United States District Court, E.D. New York
Dec 4, 2002
98-CR-786 (ILG) (E.D.N.Y. Dec. 4, 2002)

Opinion

98-CR-786 (ILG)

December 4, 2002


MEMORANDUM AND ORDER


Syed Hasan appears before this Court and moves to expunge his criminal record. For the reasons below, this motion is denied.

On November 10, 1998, Mr. Hasan pleaded guilty to one count of violating 8 U.S.C. § 1306 (c), namely making fraudulent statements in connection with filing an application for registration of an alien. See United States v. Hasan, No. 98 CR 786 (E.D.N.Y. Nov. 10, 1998) (ILG). On February 9, 1999, this Court sentenced Mr. Hasan to 2 years probation, 100 hours of community service, a fine of $500, and a special assessment of $10.

Mr. Hasan now claims that he is entitled to have his criminal record expunged because the existence of a misdemeanor became a bar to his job search.

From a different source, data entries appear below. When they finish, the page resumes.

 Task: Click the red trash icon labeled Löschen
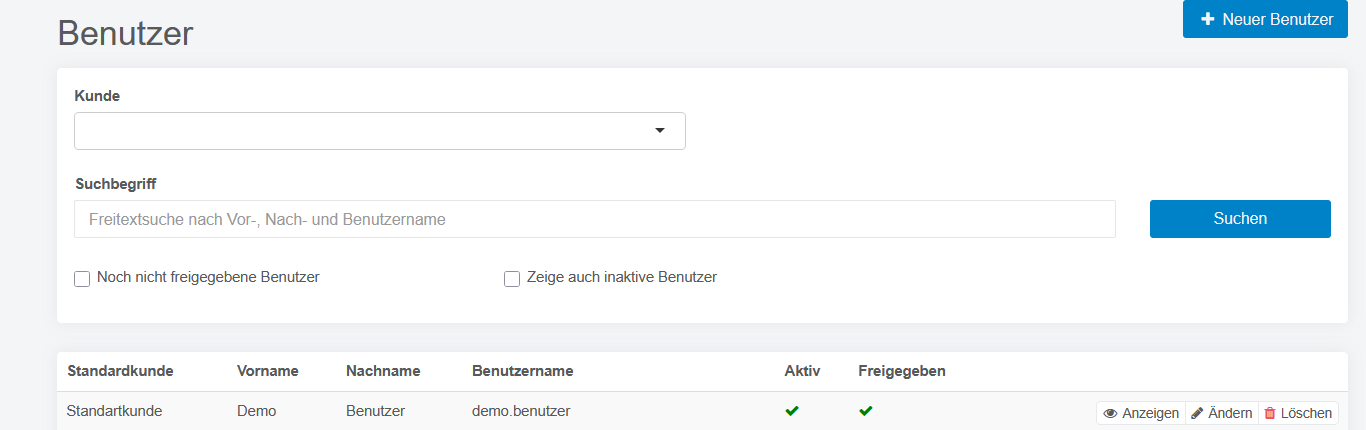tap(1270, 413)
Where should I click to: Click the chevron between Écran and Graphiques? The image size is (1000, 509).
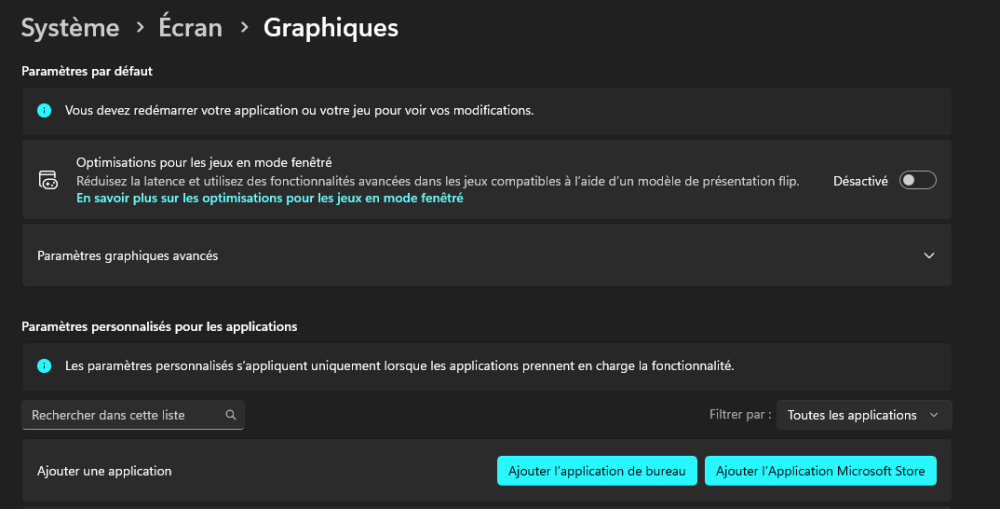pyautogui.click(x=243, y=29)
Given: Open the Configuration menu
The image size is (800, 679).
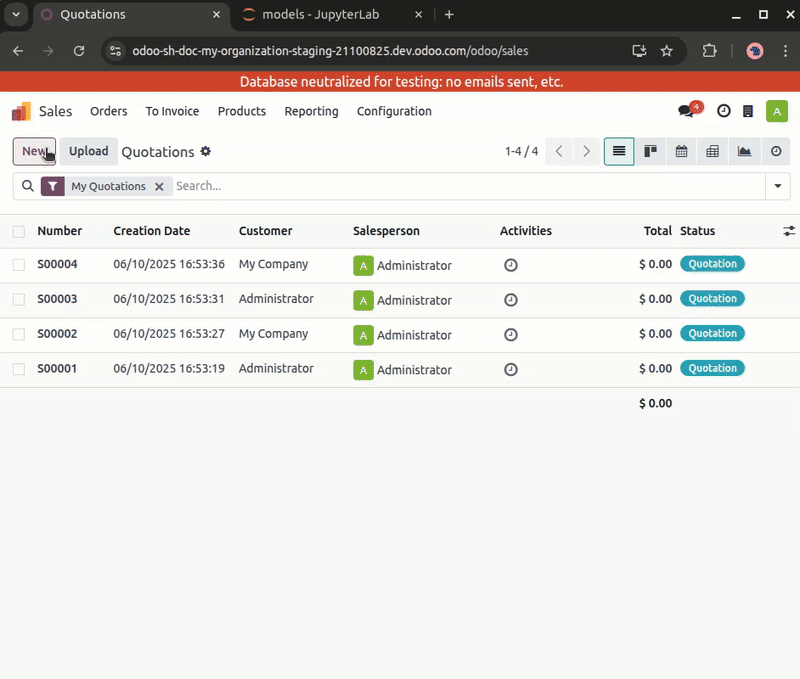Looking at the screenshot, I should coord(394,112).
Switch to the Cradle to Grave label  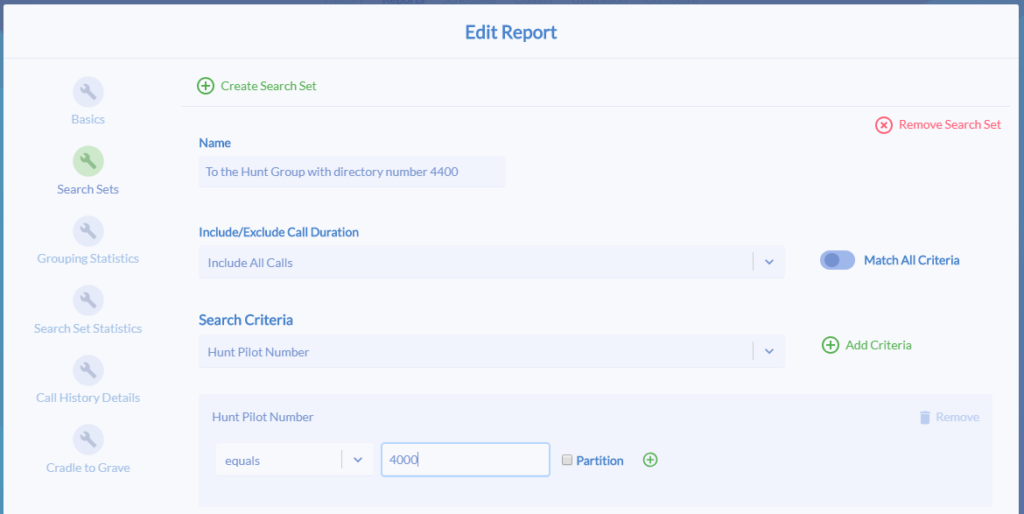[88, 468]
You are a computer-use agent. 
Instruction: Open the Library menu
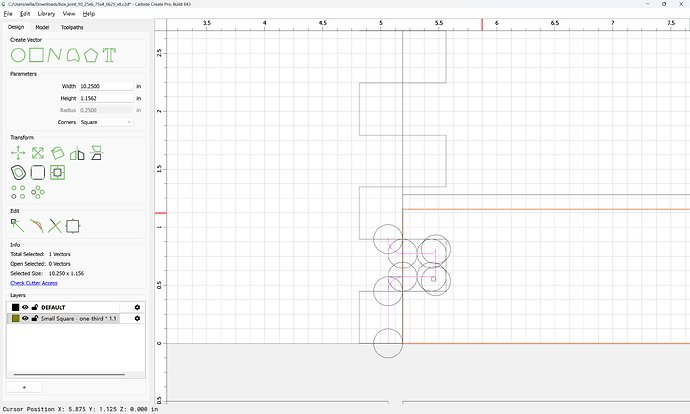(46, 14)
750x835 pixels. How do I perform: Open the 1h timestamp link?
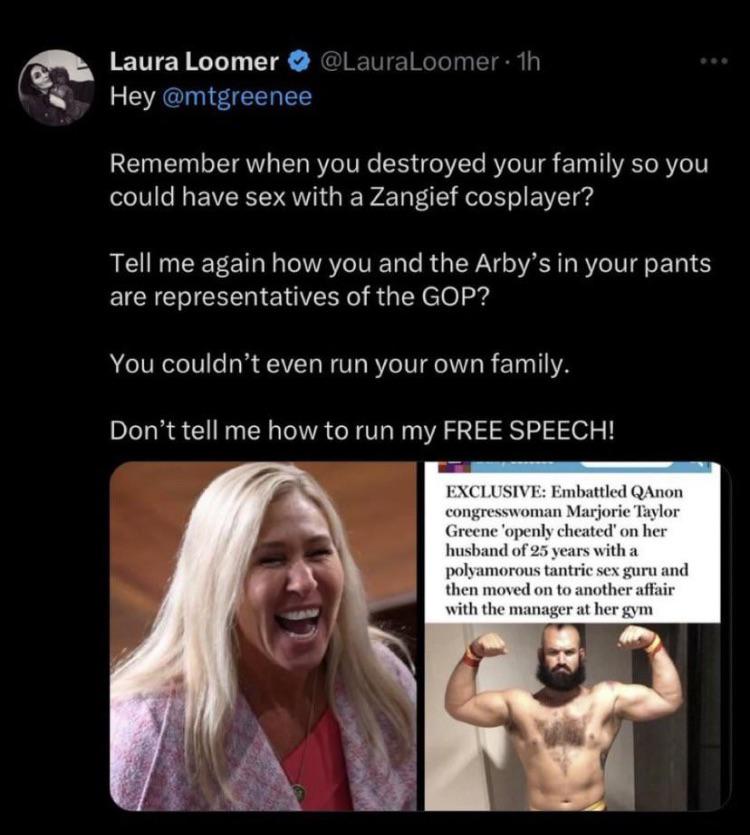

Although district courts are possessed of the inherent equitable power to order expungement of criminal records, the Second Circuit has long cautioned that the power to order expungement should be exercised with great caution. United States v. Schnitzer, 567 F.2d 536, 539 (2d Cir. 1977). "The determination of whether expungement is appropriate requires a case-by-case balancing of the defendant's interest in avoiding the harm the record causes against the government's interest in effective law enforcement which the preservation of criminal records furthers." United States v. McFadzean, No. 93 CR 25 (CSH), 1999 WL 993641, at *2 (S.D.N.Y. Oct. 29, 1999) (citing Schnitzer, 567 F.2d at 539). The Second Circuit has held that arrest records serve an "important function" and "help to meet the compelling public need for an effective and workable criminal identification procedure." Schnitzer, 567 F.2d at 539 (citation omitted); see also United States v. Rabadi, 889 F. Supp. 757, 759 (S.D.N.Y. 1995) ("The acquisition, preservation and dissemination of criminal records fulfills the compelling public need for an effective criminal identification procedure, thereby promoting effective law enforcement."); United States v. Morelli, No. 91 CR 639 (MHD), 1999 WL 459784, at *1 (S.D.N.Y. June 30, 1999) ("The policies underlying retention of criminal records encompass not only the immediate needs of law enforcement for identification and reference in future criminal proceedings, but also punishment and deterrence, as well as public informational needs, as appropriate.").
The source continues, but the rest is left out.